** TASK BRIEF **
Print all records exactly, leaving nothing out.
*** RECORDS TO USE ***
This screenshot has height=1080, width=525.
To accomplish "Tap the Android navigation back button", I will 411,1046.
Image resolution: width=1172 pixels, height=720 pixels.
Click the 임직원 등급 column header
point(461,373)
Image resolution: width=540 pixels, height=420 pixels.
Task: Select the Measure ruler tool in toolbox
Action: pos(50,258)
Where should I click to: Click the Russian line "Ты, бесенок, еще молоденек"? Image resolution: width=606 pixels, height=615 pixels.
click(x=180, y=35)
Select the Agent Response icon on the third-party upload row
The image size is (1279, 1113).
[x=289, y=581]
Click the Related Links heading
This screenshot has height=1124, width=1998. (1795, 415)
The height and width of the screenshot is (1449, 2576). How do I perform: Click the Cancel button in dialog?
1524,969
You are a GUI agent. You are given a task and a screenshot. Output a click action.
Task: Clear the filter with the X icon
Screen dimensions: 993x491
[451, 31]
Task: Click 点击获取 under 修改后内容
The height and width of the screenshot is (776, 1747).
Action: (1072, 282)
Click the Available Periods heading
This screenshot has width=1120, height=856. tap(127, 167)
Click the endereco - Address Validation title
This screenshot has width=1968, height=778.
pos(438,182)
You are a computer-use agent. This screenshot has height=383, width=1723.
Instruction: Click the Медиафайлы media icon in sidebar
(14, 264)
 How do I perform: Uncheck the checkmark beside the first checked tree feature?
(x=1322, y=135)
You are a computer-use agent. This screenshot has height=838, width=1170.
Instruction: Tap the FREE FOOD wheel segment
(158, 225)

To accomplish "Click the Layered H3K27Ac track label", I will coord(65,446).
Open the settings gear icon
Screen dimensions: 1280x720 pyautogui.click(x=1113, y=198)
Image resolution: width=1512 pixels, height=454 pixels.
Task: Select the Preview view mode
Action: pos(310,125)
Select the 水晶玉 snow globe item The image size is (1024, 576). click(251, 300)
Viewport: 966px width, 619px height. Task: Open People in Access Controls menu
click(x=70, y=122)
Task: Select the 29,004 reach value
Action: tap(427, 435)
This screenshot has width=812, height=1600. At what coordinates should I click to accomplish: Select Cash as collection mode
***
** YOUR RESPONSE **
This screenshot has height=1080, width=525.
To accomplish "Tap the Android navigation back button", I will 411,1046.
Image resolution: width=1172 pixels, height=720 pixels.
Click the 임직원 등급 column header
point(461,373)
Image resolution: width=540 pixels, height=420 pixels.
Task: Select the Measure ruler tool in toolbox
Action: pos(50,258)
Where should I click to: Click the Russian line "Ты, бесенок, еще молоденек"? Image resolution: width=606 pixels, height=615 pixels.
click(x=180, y=35)
Select the Agent Response icon on the third-party upload row
The image size is (1279, 1113).
[x=289, y=581]
Click the Related Links heading
This screenshot has height=1124, width=1998. (1795, 415)
The height and width of the screenshot is (1449, 2576). How do I perform: Click the Cancel button in dialog?
1524,969
You are a GUI agent. You are given a task and a screenshot. Output a click action.
Task: Clear the filter with the X icon
Screen dimensions: 993x491
[451, 31]
Task: Click 点击获取 under 修改后内容
The height and width of the screenshot is (776, 1747).
Action: (1072, 282)
Click the Available Periods heading
This screenshot has width=1120, height=856. tap(127, 167)
Click the endereco - Address Validation title
This screenshot has width=1968, height=778.
pos(438,182)
You are a computer-use agent. This screenshot has height=383, width=1723.
Instruction: Click the Медиафайлы media icon in sidebar
(14, 264)
 How do I perform: Uncheck the checkmark beside the first checked tree feature?
(x=1322, y=135)
You are a computer-use agent. This screenshot has height=838, width=1170.
Instruction: Tap the FREE FOOD wheel segment
(158, 225)

To accomplish "Click the Layered H3K27Ac track label", I will coord(65,446).
Open the settings gear icon
Screen dimensions: 1280x720 pyautogui.click(x=1113, y=198)
Image resolution: width=1512 pixels, height=454 pixels.
Task: Select the Preview view mode
Action: pos(310,125)
Select the 水晶玉 snow globe item The image size is (1024, 576). click(251, 300)
Viewport: 966px width, 619px height. Task: Open People in Access Controls menu
click(x=70, y=122)
Task: Select the 29,004 reach value
Action: tap(427, 435)
This screenshot has width=812, height=1600. At what coordinates should I click to accomplish: Select Cash as collection mode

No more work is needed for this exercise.